Distributed Infrastructure
The infrastructure behind the attack spanned over 16,000 autonomous systems, indicating a highly distributed and global network.
- No single Autonomous System Number (ASN) contributed more than 3% of the total traffic.
- This made it challenging for defenders to block individual networks and minimize the overall impact of the attack.
Anonymization and Legitimate Traffic Sources
The attackers used a combination of anonymization-friendly infrastructure and mainstream cloud providers, routing traffic through services associated with major platforms like Amazon Web Services (AWS), Cloudflare, and Google, as well as lesser-known privacy-focused hosting networks.
Cybersecurity Response
Cybersecurity firm DataDome’s Galileo threat research team played a crucial role in detecting and mitigating the attack in real-time.
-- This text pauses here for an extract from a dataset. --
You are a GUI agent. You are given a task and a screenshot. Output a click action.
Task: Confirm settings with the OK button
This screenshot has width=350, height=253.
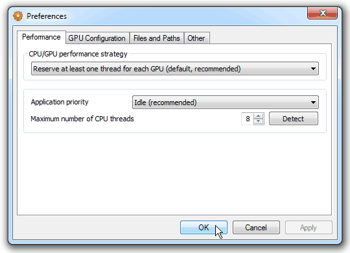click(x=204, y=228)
Analysts emphasized that traditional static rate-limiting systems were ineffective against such distributed traffic patterns, requiring a shift toward behavioral detection methods.
By correlating anomalies across multiple layers of network activity, defenders were able to distinguish between legitimate user traffic and coordinated botnet activity.
Security experts stressed that this incident reflects a broader shift in DDoS tactics, where attackers prioritize stealth and distribution over raw traffic volume.